Shut-down St. John’s Episcopal Church in Bay Ridge might be preserved
Eye on Real Estate: Sale of 'The Church of the Generals' is expected to close soon
Brooklyn’s historic “Church of the Generals” might be saved from demolition.
That’s the word from the Episcopal Diocese of Long Island, which is selling vacant St. John’s Church in the Fort Hamilton section of Bay Ridge.
Preservationists, politicians and neighborhood residents fear the distinctive Arts and Crafts-style church and parsonage at 9818 Fort Hamilton Parkway will be torn down after they are sold to make room for new-from-the-ground-up residential development.
Possibly their fears will not be realized.
“The purchaser has indicated a willingness to preserve the buildings,” Episcopal Diocese of Long Island spokeswoman Denise Fillion told the Brooklyn Eagle via email.
The sale of the property is pending. The Diocese hopes to close the deal in the next two months, Fillion said.
Important military figures who worshiped at St. John’s 1890s-vintage church building include General Matthew B. Ridgway, the Supreme Allied Commander of Europe in the 1950s, who attended services early in his military career.
Before the Civil War, two men who became Confederate generals worshiped at the church building it replaced, whose cornerstone had been laid in 1835.
One of them was Robert E. Lee, who was stationed at the neighboring Fort Hamilton military base. The other was Stonewall Jackson, who was baptized at St. John’s in 1849.
The fate of the Fort Hamilton Parkway property has been uncertain since 2014, when the closing of St. John’s Episcopal Church was announced. Declining Sunday-service attendance numbers and $1.5 million-plus worth of deferred maintenance were cited as reasons for the shut-down.
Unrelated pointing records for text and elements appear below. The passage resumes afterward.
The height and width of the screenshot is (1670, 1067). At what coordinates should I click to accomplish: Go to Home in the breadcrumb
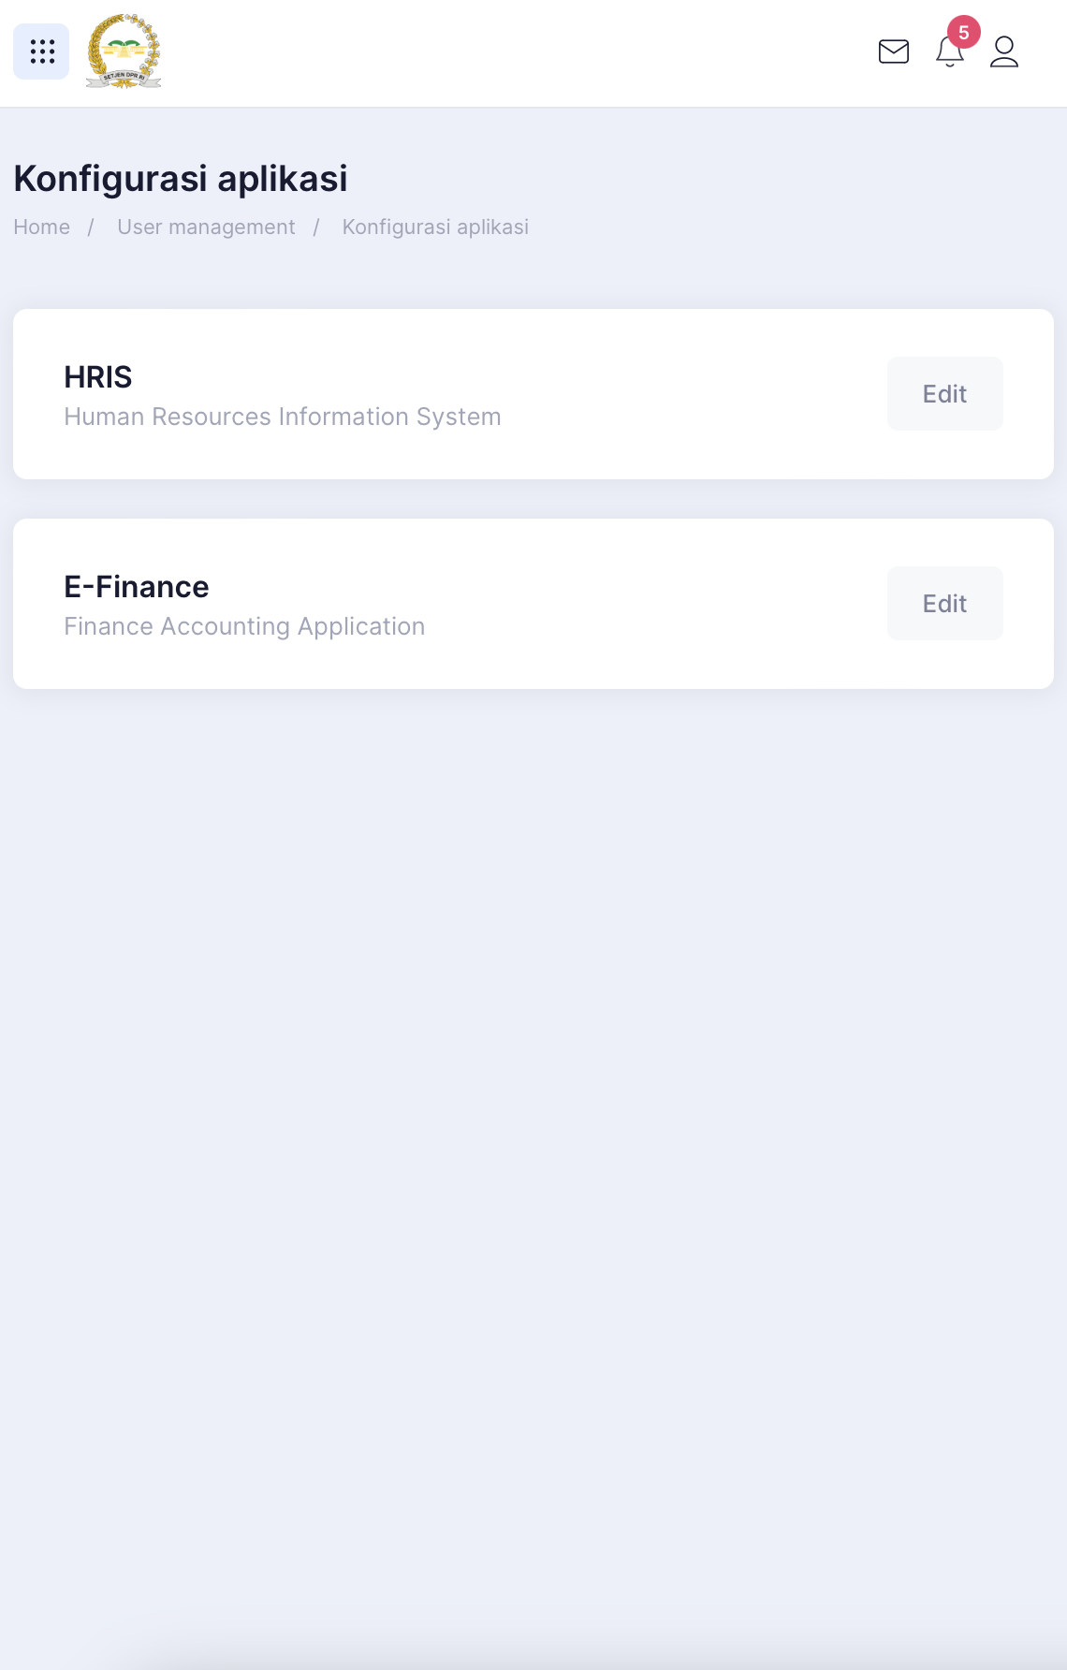[x=42, y=227]
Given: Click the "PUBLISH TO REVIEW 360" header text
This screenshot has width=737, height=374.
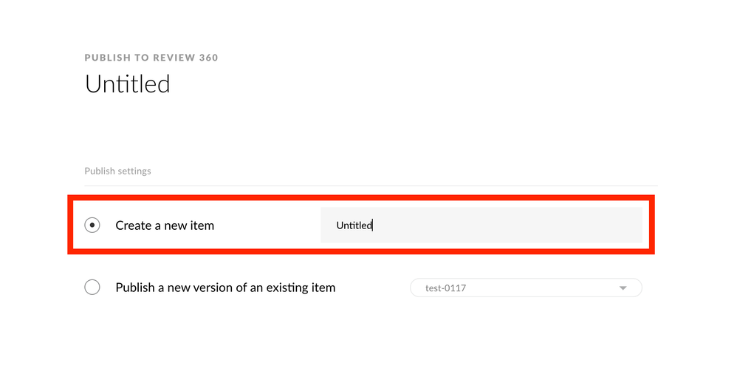Looking at the screenshot, I should pyautogui.click(x=151, y=58).
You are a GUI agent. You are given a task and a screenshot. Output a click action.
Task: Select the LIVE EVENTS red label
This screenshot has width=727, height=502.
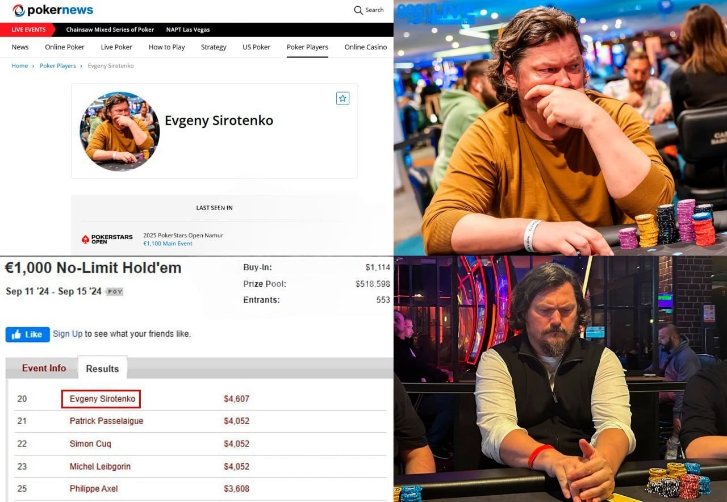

St. John’s congregation was merged with that of Christ Church Bay Ridge — which is located at 7301 Ridge Blvd., a 40-minute walk north of St. John’s.
In an effort to protect St. John’s from the wrecking ball, City Councilmember Vincent Gentile (D-Bay-Ridge-Dyker-Heights-Bensonhurst) campaigned to have the property designated as a city landmark.
He did not succeed.
If it had been designated, the church couldn’t have been demolished or had changes made to its exterior without the city Landmarks Preservation Commission’s permission.
The Diocese put St. John’s on the market last year. The deal to sell it has apparently been in the works for some time.
In December 2015, the Trustees of the Estate Belonging to the Diocese of Long Island voted to authorize the sale of the property for $2.95 million “in accordance with the term sheet,” a journal for a recent diocesan convention says.
A term sheet is a non-binding agreement that can lead to a sale contract.
By the way, $2.95 million had been the asking price for St. John’s, according to info posted online by Lauren Perricone of Laffey Real Estate, a broker who marketed the property for the Diocese.